Greetings.
This is not one of my better days; I think I’ve come down with a virus, despite having gotten a flu shot. Right now I’m making bean soup.
Today’s weird thing is a rant that Barry wrote, included below.
Enjoy, and Shabbath shalom.
Having seen a few episodes of the remake of the series Battlestar Galactica, I felt like making some comparisons with the original, not all of them kind.
1) There are some interesting revisions of the characters. Boomer and Colonel Ty are no longer black (Boomer now is east Asian, Ty is white). Furthermore, Boomer and Starbuck are now women. Baltar now looks and sounds a lot like Dr. Julian Bashir from Star Trek: Deep Space Nine, and at times acts like him too (as when he hit on Starbuck). Baltar also now is conflicted, scared, and has hallucinations of a blonde woman which I think are caused by the Cylons. The Cylons, when they look like robots, look a lot slicker than the old ones. However, these Cylons can also look like humans. So far there is no sign of the dagget, for which I am really disappointed. I also have not seen anything in the Cylon command structure, like the one voiced by Patrick MacGee or the toadying one with all the lights in his head.
2) The show is a lot grimmer than the old one, and the characters often have to make unpleasant decisions which often involve people dying. Can you imagine Lorne Green making the decision to leave behind a ship full of people? I don’t think so. Overall the show comes off as less cheesy than the original.

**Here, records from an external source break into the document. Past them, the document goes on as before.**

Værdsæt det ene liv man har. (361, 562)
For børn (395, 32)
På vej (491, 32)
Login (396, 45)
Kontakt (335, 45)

3) Baltar has been charged with coming up with a way to screen people for being Cylons. For some reason this is a problem. I don’t know why he can’t think of a convenient way of doing this (other than him being a traitor working for the Cylons), but I can think of a few ways that humans and Cylons disguised as humans might differ:
• Cylons made primarily of metal might be heavier than humans, denser, have a different specific gravity, etc. If the Cylons are denser than humans, all it might take is dumping the suspected Cylon in a tank of water to make the determination. Then again, having one step on a scale might be just as effective.
• The internal structure of Cylons might look different on a CT scan.
• Retain suspected Cylons until they say they have to go to the bathroom. Covertly observe if anything comes out of them and what exactly does come out of them.
• Analyze the composition of what they exhale. It should have less oxygen and more carbon dioxide than what went in.
• Put refrigerator magnets on the suspected Cylon’s head. If they stick, you have a Cylon.
• Prick the suspected Cylon. Presumably robots don’t bleed. If the suspected Cylon does bleed, put the liquid under a microscope and look for blood cells.
• Check to see if the suspected Cylon sweats.
• Swab the inside of the cheek and put the swab under a microscope. Cylons are presumably not made of cells.
None of these is completely foolproof, but making robots indistinguishable from humans would presumably become increasingly difficult the more characteristics they have to match humans on. In order to be indistinguishable from humans in every way, they would ultimately have to be humans, which does not make them robots in anything more than a trivial sense. The idea of robots passing as humans is interesting, but unless extreme measures are taken in the design and manufacture, they should be relatively easy to detect. That the humans around Baltar do not realize this (not to mention Baltar or the writers) makes me seriously question how much a future humanity has up there in the heavens.
4) My dream episode: Starbuck trips and spills her beer on a Cylon impostor, causing it to short. Baltar makes lame excuses for his failure to think of this and is thrown to the dagget. Lucifer (the annoying toadying robot) shows up and saves Baltar just so he can have something to laugh at.